İnsanoğlunun kültür ve inanç tarihçesinde ortak bir hafıza aktarımıyla günümüze dek ulaşan sembol grubu içinde hayvanlar önemli bir yer tutmaktadır. Yılan bu açıdan belki de en fazla ve aynı zamanda karşıtlıklar içinde algılanan bir sembolizm öznesi olarak ortaya çıkmaktadır. Farklı dönem ve kültürlerin efsane, masal ve mitoslarında kendine yer bulan yılan kavramsal açıdan iyi ve kötünün sıklıkla yer değiştirdiği bir niteliğe sahiptir. Sözel ve yazılı gelenekteki bu karşıtlık, görsel aktarımlarda nasıl bir yansımaya dönüşmektedir? Bu açıdan, antik materyal kültür kaynakları dayanağında yılanın ikonografik bir değerlendirmesinin yapılabilmesi, toplumsal algı değişkenlerine görsel kanıtlarla da bakılmasını sağlayacaktır. Yazılı kaynakların da referans oluşturduğu Yunan-Roma dönemine ait görsel veriler değerlendirilirken, bu bağlamda, avcı-toplayıcı bir evreye ait olan Göbeklitepe insanlarının kabartmalarında öne çıkan en erken yılan figürlerine de değinilmiştir. Şüphesiz yılan figürünün günümüzden on iki bin yıl önceye ait kabartmalarda dönemin insanı için ne anlama geldiği, varsayımlara dayalı olarak değerlendirilebilir. Bununla birlikte gizem, korkutuculuk, deri değiştirme gibi özellikleri, yılanın çağlar boyunca neden bu denli sıklıkla görsel aktarımlarda yer bulduğu konusuna yanıt olabilir.

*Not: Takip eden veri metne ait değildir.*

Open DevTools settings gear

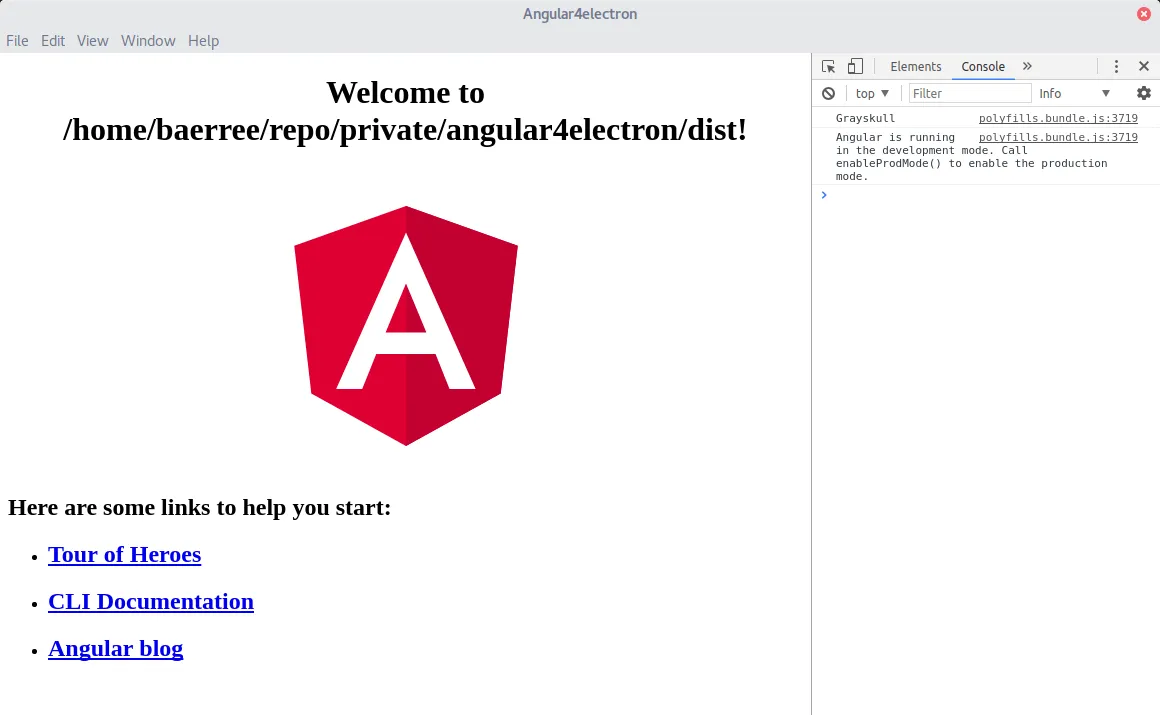pos(1143,93)
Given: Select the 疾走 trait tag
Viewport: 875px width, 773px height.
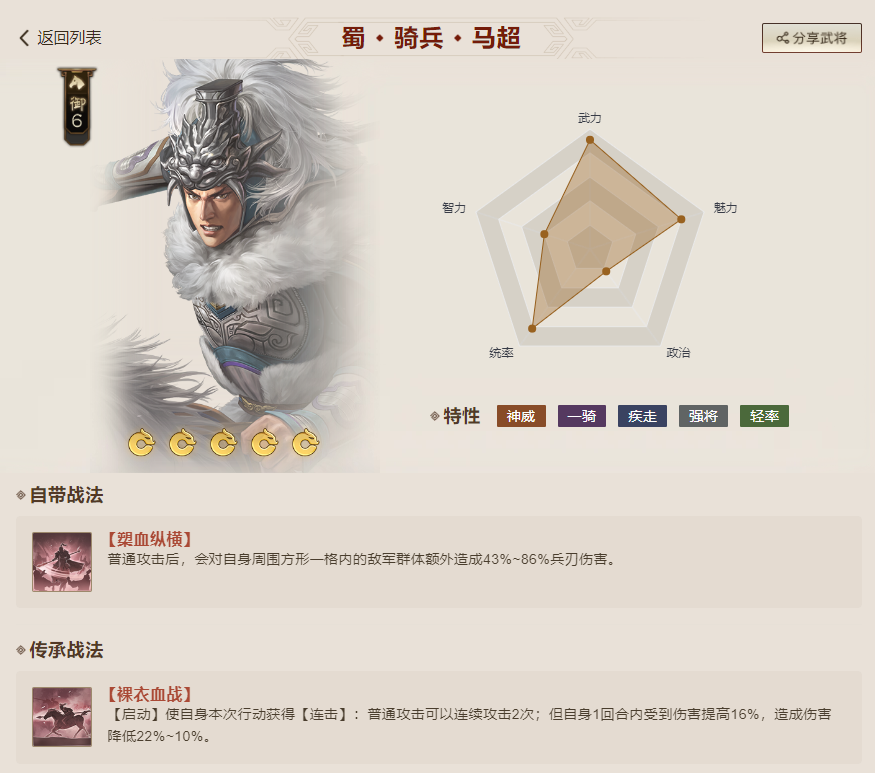Looking at the screenshot, I should 642,416.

Diğer yandan yazılı kaynakların devreye girmesiyle birlikte Sümer, Hitit ve Klasik Hellen-Roma mitolojisinde yer bulan serpens-yılan, çok yönlü bir metafor ve sembolizm içeriğinde ve daha da zenginleşmiş görsel yorumlarla karşılaşılan bir figüre dönüşür. Burada söz konusu bu sürecin yazılı ve görsel verilerle ortaya konulduğu bir çalışmanın sonuçları paylaşılmıştır.
Ayrıca burada yılan figürünün ölü kültü ve yeraltı dünyası ile olan yakın ilişkisi nedeniyle yeni bir öneri olarak tümülüs üzerlerinde dikilen ve fallos taşları olarak adlandırılan buluntuların yılan olabilme olasılığı içinde ele alınması tartışmaya açılmıştır. Nitekim bu konudaki görüşler arasında bolluk ve bereket sembolleri olarak görülen fallos sembollerinin gömü veya mezar ikonografisinde başka örneklerle görünmüyor olması bu konuda bir dayanak oluşturabilir. Diğer bir görüşe göre ise bu örnekler Anadolu ana tanrıça idollerinden etkilenerek kullanıma girmiş olan mezar cippuslarıdır. Yeterli ve tutarlı olasılıklarla ele alınmamış olduğu anlaşılan konunun ölü kültü ve gömü gelenekleri açısından yeniden ele alınmasına ihtiyaç vardır.
Anahtar Kelimeler: Yılan, Sembol, Sabazios, Tümülüs, Ölü Kültü, Fallos
Animals occupy an extensive space among the symbol group which has survived as a part of the human culture and belief systems by means of collective memory. In this respect, the snake may be the most controversial and the most ubiquitous symbol perceived in contradictory terms. The serpent, which appears in legends, fairy tales and myths throughout different periods and cultures, embodies alternations of good and evil. How does this contradiction found in oral and written tradition translate into image in visual expression? An iconographic evaluation of the serpent symbol on the basis of ancient material and cultural resources will enable the social perception variables to be examined with visual evidence. In this respect the evaluation of visual data pertaining to the Greek -Roman period will also include reference to the earliest serpent symbols found in Göbeklitepe reliefs made by a hunter gatherer population. Undoubtedly, what the snake symbol in the reliefs made twelve thousand years ago meant for the people who made them can only be assumed. Yet, its properties like mysteriousness, eeriness, ability to shed skin may provide an answer as to why the serpent often found a place in visual narratives.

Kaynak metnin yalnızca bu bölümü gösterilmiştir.